The new ID rules have already prompted hundreds of rejected ballot requests, often because voters did not provide any ID numbers at all. But even counties that saw few request rejections are now grappling with high rates of faulty ballots.
That includes Hays County, where about 30% of the voters who had already returned their mail-in ballots had not filled out the ID requirement. Those are early figures, as ballots are only starting to trickle in, so Jennifer Anderson, the county’s elections administrator, is hoping voter outreach efforts will help curb more errors.
“We usually have a very low rejection rate so it’s not something we want to see in Hays County,” Anderson said.
Other suburban counties are seeing similar rates. Election officials in Williamson County said about 30% of completed ballots were missing ID numbers.

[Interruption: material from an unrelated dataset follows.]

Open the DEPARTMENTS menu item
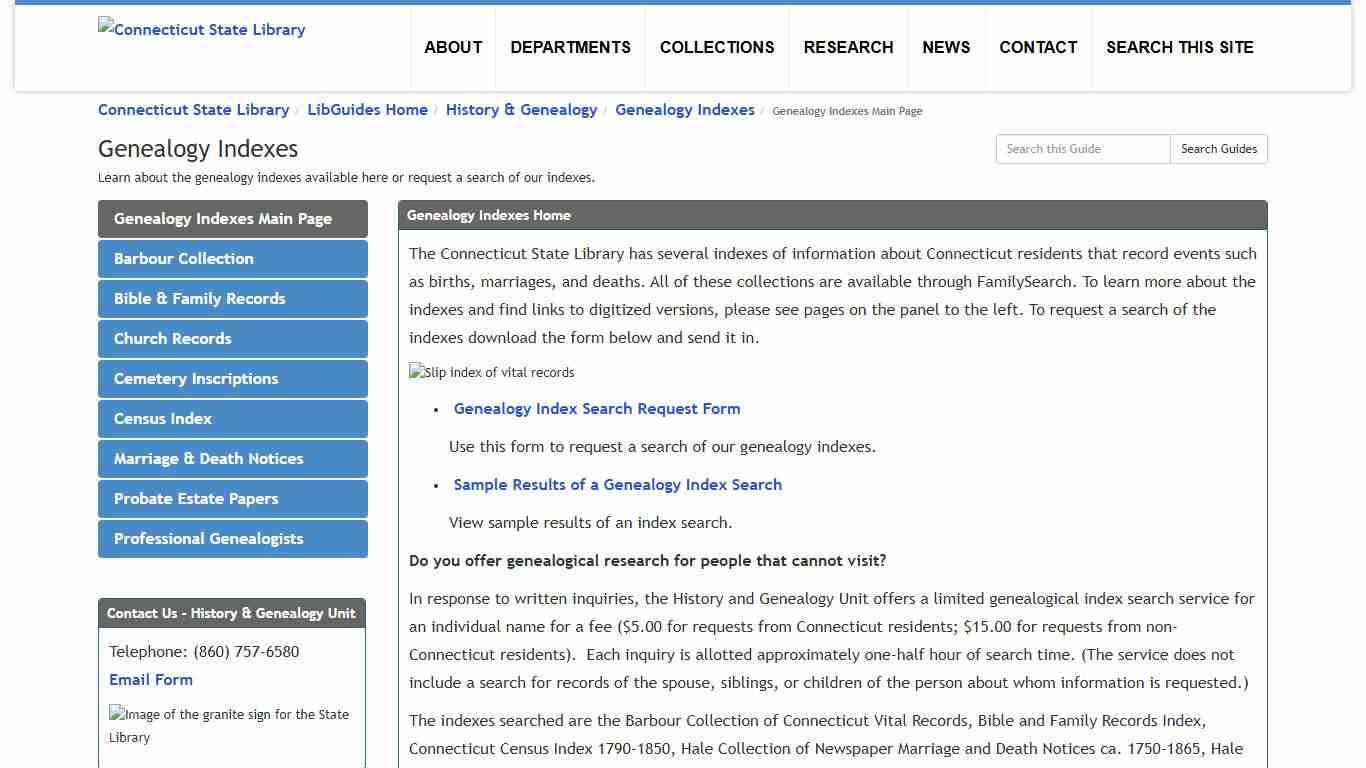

The ID requirements forced a redesign of the carrier envelopes used to return mail-in ballots, allowing them to be sealed in a way that protects a voter’s sensitive information while traveling through the mail. The ID field was placed under the envelope flap. But based on early figures, local election officials this week said they feared voters were missing it altogether.
The voting law allows for a correction process, but local election officials and voters are facing a time crunch.

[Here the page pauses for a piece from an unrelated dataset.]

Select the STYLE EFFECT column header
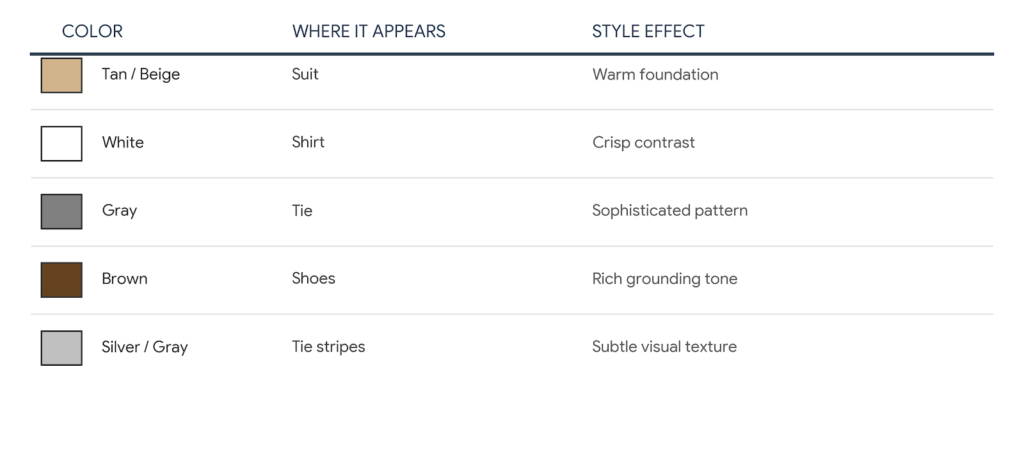This screenshot has height=449, width=1024. (648, 31)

Defective ballots must be sent back to voters if they arrive early enough to be sent back and corrected. If officials determine there’s not enough time, they must notify the voter by phone or email. Voters must then visit the elections office in person to correct the issue, or use the state’s new online ballot tracker to verify the missing information.
Those determinations are made by panels of election workers responsible for qualifying mail-in ballots. The Texas secretary of state’s office, which oversees elections, has advised counties to convene those panels as early as possible to give voters the maximum amount of time to make a correction.

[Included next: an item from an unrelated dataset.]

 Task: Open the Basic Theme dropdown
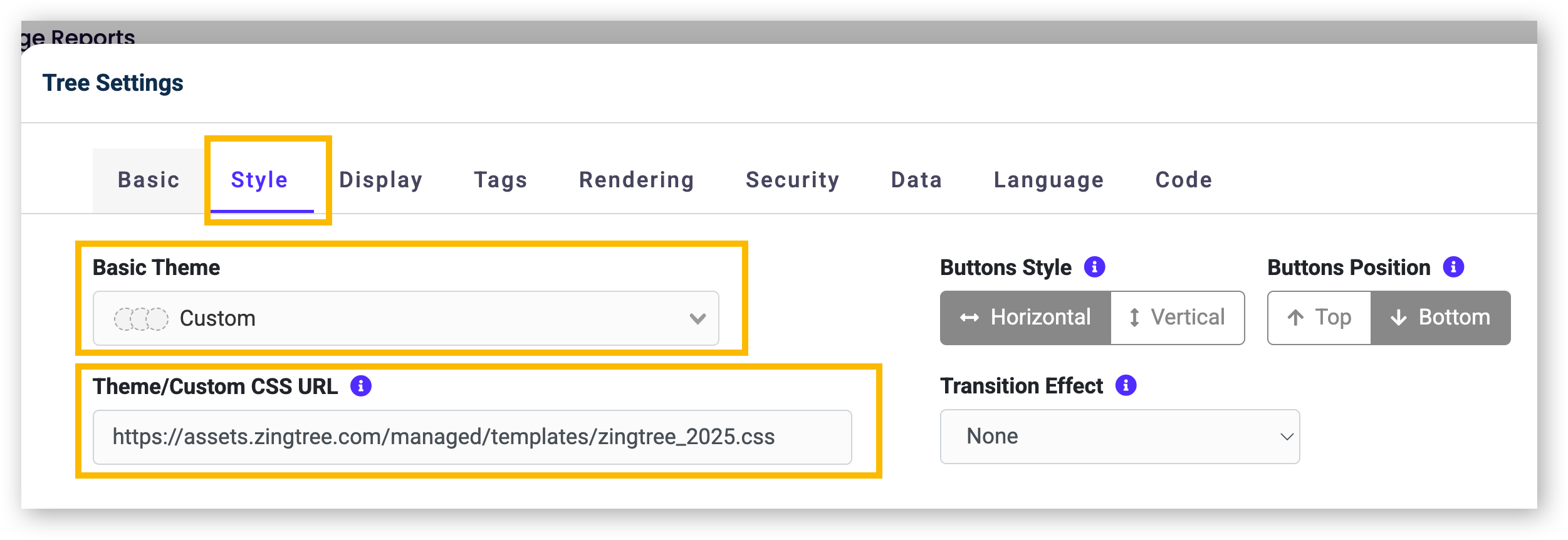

“Obviously the main concern, I think, with most election officials is that people that receive ballots by mail may not have the ability to come to the clerk’s office,” said Heather Hawthorne, the county clerk of Chambers County.
The smaller county east of Houston hasn’t seen ID issues “in extremely high numbers,” but Hawthorne knows the importance of giving absentee voters enough time to safeguard their votes.
In Texas, only a sliver of the electorate is allowed to vote by mail, but absentee voting is often used by people for whom voting in person can be a challenge, including Texans with disabilities.
Only voters who are 65 or older automatically qualify for a mail-in ballot. Otherwise, voters must qualify under a limited set of reasons, including absence from the county during the election period or a disability or illness that would keep them from voting in person without needing help or that makes a trip to the polls risky to their health.
But the deluge of mail-in ballots won’t come in until closer to deadline. Voters have until election day — March 1 for the primary — to return their ballots.
Officials in larger counties are staffing up ahead of the rush — and a possible spike in defective ballots under the new rules.
Harris County, home to Houston, has doubled the number of workers managing its voter call center, and it’s scrambling to add more workers to its mail ballot team. It has increased the size of the panel of election workers who are qualifying mail-in ballots by 30%, and Longoria expects they’ll have to work double the number of days when the crush of ballots comes in.
As of Tuesday, Harris County had received only about 10% of the more than 27,000 mail-in ballots it had sent out to voters who requested them. (That number is expected to grow further because voters can request mail-in ballots up until Feb. 18.)
El Paso County’s elections administrator Lisa Wise said the county is almost doubling the size of its review panel, which may have to add hours or days to its working schedule. The county had not yet started processing completed mail-in ballots as of Wednesday.
Elections workers were still working through hundreds of applications for mail-in ballots that were missing ID numbers.